2. Count valid paths: Once we know the distances, we need to count paths from node 1 to node n where each step goes to a node with a smaller distance value. This is a classic dynamic programming problem - the number of restricted paths from any node i equals the sum of restricted paths from all its neighbors j where dist[i] > dist[j].

The beauty of this approach is that the restriction distanceToLastNode(zi) > distanceToLastNode(zi+1) ensures we never revisit a node (no cycles), making the counting problem tractable with memoization. We can use DFS with memoization starting from node 1, and at each node, we only explore neighbors that have smaller distances to node n.

The modulo operation 10^9 + 7 is applied during the counting phase to prevent integer overflow since the number of paths can be exponentially large.

Learn more about Graph, Topological Sort, Dynamic Programming, Shortest Path and Heap (Priority Queue) patterns.

Solution Approach

The implementation consists of two main phases: computing shortest distances using Dijkstra's algorithm and counting restricted paths using DFS with memoization.

Phase 1: Computing Shortest Distances with Dijkstra's Algorithm

First, we build an adjacency list representation of the graph:

g = defaultdict(list)
for u, v, w in edges:
    g[u].append((v, w))
    g[v].append((u, w))

Then we run Dijkstra's algorithm starting from node n:

q = [(0, n)]  # Priority queue: (distance, node)
dist = [inf] * (n + 1)  # Initialize all distances to infinity
dist[n] = 0  # Distance from n to itself is 0

while q:
    _, u = heappop(q)
    for v, w in g[u]:
        if dist[v] > dist[u] + w:
            dist[v] = dist[u] + w
            heappush(q, (dist[v], v))

The priority queue ensures we always process the node with the smallest distance first. After this phase, dist[i] contains the shortest distance from node i to node n.

Phase 2: Counting Restricted Paths with DFS and Memoization

We use a recursive DFS function with @cache decorator for memoization:

@cache
def dfs(i):
    if i == n:  # Base case: reached destination
        return 1
    ans = 0
    for j, _ in g[i]:  # Check all neighbors
        if dist[i] > dist[j]:  # Only move to nodes closer to n
            ans = (ans + dfs(j)) % mod
    return ans

The function dfs(i) returns the number of restricted paths from node i to node n. The key points are:

1. Base case: If we're at node n, there's exactly one path (the empty path)
2. Recursive case: For each neighbor j of node i, if dist[i] > dist[j] (meaning j is closer to n), we add the number of paths from j to our answer
3. Memoization: The @cache decorator ensures we don't recompute the same subproblem multiple times

Finally, we return dfs(1) to get the number of restricted paths from node 1 to node n.
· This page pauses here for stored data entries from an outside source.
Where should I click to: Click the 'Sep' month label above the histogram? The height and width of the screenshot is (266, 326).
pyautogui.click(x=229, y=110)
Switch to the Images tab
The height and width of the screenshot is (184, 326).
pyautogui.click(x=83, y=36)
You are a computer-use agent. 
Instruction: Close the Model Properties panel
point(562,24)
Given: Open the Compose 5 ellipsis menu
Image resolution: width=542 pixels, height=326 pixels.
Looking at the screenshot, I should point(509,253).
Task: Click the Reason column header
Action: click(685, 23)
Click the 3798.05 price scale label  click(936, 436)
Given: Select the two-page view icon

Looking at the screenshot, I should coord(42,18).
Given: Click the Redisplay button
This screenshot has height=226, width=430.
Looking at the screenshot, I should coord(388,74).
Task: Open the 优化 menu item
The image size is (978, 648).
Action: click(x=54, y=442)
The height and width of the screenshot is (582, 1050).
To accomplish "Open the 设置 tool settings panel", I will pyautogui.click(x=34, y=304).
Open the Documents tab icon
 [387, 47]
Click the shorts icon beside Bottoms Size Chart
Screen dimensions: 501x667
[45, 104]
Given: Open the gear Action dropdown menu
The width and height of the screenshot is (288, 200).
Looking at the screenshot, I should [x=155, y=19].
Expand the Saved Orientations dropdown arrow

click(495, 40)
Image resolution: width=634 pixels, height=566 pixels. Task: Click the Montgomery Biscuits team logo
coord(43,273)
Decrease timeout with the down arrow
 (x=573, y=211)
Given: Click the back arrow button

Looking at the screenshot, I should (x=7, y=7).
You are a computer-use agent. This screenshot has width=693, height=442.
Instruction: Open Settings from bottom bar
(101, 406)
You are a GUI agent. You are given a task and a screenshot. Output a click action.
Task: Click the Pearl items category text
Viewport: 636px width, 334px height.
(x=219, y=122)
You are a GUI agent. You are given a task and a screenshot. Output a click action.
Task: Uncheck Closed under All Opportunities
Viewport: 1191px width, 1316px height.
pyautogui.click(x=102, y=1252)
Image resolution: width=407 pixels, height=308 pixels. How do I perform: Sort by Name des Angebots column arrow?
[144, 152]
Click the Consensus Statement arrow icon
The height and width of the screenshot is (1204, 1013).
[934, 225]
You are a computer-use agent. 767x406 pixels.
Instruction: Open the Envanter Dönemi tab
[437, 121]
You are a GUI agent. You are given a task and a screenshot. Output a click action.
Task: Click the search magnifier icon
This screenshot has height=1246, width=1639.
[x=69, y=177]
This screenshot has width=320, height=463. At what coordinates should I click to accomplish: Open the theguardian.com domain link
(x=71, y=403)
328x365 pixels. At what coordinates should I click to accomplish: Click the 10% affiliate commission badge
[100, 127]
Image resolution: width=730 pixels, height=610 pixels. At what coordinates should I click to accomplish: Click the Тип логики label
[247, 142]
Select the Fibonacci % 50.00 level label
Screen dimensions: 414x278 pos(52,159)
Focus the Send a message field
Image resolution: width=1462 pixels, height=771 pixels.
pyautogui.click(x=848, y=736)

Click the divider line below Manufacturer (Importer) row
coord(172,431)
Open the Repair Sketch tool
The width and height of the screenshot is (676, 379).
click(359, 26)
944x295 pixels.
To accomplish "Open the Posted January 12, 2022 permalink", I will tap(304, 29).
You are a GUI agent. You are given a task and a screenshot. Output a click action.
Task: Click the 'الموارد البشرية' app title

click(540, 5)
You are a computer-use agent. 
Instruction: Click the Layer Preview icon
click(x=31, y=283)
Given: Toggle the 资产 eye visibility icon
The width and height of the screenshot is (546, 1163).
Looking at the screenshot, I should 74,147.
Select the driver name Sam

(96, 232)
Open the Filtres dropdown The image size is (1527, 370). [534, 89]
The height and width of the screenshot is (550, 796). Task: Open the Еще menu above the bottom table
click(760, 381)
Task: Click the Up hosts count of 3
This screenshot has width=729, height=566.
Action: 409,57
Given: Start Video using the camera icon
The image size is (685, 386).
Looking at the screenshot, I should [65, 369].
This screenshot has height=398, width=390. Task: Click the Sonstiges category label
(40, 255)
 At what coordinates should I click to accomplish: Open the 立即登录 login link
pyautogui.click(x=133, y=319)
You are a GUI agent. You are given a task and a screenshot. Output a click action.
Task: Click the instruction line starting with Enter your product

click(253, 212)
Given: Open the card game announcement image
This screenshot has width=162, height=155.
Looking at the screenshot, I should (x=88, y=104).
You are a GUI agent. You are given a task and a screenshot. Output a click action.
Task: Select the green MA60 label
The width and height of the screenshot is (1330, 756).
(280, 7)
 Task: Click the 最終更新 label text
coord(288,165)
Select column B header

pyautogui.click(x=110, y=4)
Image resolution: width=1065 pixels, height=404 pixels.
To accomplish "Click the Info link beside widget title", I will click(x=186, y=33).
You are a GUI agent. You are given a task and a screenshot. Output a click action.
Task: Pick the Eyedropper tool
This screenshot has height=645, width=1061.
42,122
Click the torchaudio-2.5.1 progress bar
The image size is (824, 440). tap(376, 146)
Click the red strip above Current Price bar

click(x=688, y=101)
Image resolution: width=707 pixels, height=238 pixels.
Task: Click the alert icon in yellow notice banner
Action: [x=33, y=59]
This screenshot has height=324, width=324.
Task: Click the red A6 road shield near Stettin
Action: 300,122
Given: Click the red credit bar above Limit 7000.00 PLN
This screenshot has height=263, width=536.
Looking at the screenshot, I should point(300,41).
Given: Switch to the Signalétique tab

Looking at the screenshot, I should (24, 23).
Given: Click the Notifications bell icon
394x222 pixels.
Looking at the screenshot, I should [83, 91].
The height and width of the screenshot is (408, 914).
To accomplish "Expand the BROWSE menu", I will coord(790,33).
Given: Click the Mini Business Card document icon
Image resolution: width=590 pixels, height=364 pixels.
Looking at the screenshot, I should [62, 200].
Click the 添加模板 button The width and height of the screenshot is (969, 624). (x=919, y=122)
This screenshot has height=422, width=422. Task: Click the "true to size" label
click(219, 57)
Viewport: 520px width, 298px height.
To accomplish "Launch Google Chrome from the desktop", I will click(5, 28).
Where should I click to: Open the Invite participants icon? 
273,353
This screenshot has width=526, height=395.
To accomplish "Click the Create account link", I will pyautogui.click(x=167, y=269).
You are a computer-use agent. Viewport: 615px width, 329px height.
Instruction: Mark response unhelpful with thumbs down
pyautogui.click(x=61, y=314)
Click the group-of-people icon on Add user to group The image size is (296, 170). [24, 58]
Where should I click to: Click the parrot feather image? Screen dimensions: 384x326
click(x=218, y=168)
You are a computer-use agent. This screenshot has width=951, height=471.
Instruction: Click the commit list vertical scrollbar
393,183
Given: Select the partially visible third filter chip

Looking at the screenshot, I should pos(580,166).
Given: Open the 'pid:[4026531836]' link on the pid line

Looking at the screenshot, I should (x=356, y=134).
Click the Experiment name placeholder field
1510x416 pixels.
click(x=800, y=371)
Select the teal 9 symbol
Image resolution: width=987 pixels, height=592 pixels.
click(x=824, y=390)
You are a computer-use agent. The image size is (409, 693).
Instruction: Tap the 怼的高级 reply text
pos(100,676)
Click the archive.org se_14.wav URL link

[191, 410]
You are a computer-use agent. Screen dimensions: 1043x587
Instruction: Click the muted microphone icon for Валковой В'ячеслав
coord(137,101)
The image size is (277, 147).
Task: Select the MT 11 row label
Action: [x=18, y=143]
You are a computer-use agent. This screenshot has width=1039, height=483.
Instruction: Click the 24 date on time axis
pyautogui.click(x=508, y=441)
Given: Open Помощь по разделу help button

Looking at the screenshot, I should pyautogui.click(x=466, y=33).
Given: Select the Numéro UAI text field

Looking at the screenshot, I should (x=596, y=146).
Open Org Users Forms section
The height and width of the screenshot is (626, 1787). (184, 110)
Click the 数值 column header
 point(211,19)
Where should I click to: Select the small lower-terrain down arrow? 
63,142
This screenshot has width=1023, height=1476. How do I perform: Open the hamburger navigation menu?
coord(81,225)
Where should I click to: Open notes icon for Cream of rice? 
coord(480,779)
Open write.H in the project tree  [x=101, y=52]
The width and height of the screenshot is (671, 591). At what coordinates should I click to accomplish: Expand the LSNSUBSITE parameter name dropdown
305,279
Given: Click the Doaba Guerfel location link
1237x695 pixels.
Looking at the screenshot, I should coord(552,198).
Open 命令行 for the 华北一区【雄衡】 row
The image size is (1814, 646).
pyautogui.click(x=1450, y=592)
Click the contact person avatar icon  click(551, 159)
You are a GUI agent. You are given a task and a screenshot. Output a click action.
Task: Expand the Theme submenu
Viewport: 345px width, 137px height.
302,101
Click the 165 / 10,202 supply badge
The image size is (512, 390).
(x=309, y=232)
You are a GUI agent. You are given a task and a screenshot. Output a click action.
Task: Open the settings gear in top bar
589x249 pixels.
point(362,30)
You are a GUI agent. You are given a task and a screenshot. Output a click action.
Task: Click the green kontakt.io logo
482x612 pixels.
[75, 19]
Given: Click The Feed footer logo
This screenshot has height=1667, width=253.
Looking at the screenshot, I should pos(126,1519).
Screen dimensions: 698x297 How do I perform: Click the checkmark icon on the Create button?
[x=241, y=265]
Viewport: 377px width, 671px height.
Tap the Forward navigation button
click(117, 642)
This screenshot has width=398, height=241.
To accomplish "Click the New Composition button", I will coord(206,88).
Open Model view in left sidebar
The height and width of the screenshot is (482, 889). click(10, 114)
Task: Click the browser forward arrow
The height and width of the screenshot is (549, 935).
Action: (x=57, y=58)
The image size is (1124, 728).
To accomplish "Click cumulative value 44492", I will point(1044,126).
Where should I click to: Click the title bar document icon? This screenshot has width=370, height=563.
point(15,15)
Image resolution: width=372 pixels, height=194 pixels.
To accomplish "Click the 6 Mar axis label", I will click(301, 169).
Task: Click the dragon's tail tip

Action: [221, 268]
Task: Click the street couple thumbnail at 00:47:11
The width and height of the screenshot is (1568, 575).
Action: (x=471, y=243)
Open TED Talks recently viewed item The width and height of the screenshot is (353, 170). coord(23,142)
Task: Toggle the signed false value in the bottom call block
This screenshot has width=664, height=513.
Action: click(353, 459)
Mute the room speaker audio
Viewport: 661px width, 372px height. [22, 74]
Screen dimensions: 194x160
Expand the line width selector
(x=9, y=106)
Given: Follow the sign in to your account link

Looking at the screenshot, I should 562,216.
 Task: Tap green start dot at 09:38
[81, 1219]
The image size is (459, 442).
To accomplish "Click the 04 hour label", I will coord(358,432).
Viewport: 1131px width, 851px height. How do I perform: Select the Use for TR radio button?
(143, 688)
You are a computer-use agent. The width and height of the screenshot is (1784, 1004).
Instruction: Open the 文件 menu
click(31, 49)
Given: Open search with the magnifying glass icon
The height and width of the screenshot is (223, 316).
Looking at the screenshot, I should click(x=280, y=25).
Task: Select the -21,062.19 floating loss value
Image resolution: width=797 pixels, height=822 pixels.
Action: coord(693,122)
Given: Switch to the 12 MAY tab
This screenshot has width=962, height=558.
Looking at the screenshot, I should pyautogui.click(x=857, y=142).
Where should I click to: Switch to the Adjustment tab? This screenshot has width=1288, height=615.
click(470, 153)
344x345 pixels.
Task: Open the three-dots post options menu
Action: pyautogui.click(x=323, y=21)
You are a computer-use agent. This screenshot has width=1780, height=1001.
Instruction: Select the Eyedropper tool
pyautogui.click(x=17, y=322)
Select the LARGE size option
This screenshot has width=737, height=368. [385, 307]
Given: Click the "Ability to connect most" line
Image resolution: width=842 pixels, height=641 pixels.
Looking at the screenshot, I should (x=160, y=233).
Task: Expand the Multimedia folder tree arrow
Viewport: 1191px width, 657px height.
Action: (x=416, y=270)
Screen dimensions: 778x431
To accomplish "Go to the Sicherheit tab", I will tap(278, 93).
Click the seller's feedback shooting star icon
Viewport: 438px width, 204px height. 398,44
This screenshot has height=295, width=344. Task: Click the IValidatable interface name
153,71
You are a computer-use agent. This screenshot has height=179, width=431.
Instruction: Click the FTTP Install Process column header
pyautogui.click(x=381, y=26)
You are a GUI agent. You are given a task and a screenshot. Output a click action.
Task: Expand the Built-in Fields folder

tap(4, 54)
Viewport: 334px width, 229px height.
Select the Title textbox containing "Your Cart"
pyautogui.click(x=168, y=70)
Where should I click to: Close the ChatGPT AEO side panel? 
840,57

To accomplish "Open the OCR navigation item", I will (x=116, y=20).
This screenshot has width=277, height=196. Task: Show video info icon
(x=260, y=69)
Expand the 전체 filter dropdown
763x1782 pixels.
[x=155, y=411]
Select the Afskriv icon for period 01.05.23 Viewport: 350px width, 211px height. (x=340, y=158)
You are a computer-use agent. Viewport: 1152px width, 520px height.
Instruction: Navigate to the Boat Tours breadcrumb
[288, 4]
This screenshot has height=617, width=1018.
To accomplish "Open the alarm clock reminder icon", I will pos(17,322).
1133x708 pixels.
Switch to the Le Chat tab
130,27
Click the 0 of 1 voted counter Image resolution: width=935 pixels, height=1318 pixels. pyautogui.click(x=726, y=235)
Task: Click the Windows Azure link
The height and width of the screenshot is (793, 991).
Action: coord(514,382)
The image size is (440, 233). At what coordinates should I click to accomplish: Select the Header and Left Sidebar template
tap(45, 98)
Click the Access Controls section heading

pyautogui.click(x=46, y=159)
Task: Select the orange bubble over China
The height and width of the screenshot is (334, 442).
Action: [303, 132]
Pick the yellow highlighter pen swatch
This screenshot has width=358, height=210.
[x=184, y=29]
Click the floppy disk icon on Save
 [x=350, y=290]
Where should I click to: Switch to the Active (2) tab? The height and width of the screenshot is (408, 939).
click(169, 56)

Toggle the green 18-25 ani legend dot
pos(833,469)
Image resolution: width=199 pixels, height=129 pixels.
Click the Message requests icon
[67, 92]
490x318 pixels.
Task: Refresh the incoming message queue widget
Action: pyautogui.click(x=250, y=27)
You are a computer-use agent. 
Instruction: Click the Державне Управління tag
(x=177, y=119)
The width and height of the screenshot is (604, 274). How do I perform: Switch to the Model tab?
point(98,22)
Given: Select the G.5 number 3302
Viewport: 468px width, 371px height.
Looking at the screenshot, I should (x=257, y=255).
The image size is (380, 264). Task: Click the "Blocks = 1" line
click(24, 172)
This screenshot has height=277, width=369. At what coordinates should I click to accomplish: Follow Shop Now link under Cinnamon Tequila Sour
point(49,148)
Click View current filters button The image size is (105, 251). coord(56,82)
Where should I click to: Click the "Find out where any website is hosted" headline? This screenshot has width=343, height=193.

The time complexity is O(E log V) for Dijkstra's algorithm plus O(V + E) for the DFS traversal, where V is the number of nodes and E is the number of edges. The space complexity is O(V + E) for storing the graph and distance array.

Example Walkthrough

Let's walk through a small example to illustrate the solution approach.

Consider a graph with 5 nodes and the following edges:

• Edge (1, 2) with weight 1
• Edge (1, 3) with weight 1
• Edge (2, 4) with weight 1
• Edge (3, 4) with weight 2
• Edge (2, 5) with weight 2
• Edge (4, 5) with weight 1

We want to count restricted paths from node 1 to node 5.

Step 1: Run Dijkstra's algorithm from node 5

Starting from node 5, we compute shortest distances:

• Process node 5: dist[5] = 0
• Process neighbors of 5:
  • Node 2: dist[2] = 0 + 2 = 2
  • Node 4: dist[4] = 0 + 1 = 1
• Process node 4 (smallest unprocessed distance):
  • Node 2: dist[2] stays 2 (not improved)
  • Node 3: dist[3] = 1 + 2 = 3
• Process node 2:
  • Node 1: dist[1] = 2 + 1 = 3
  • Node 4: already processed
• Process node 3:
  • Node 1: dist[1] stays 3 (not improved)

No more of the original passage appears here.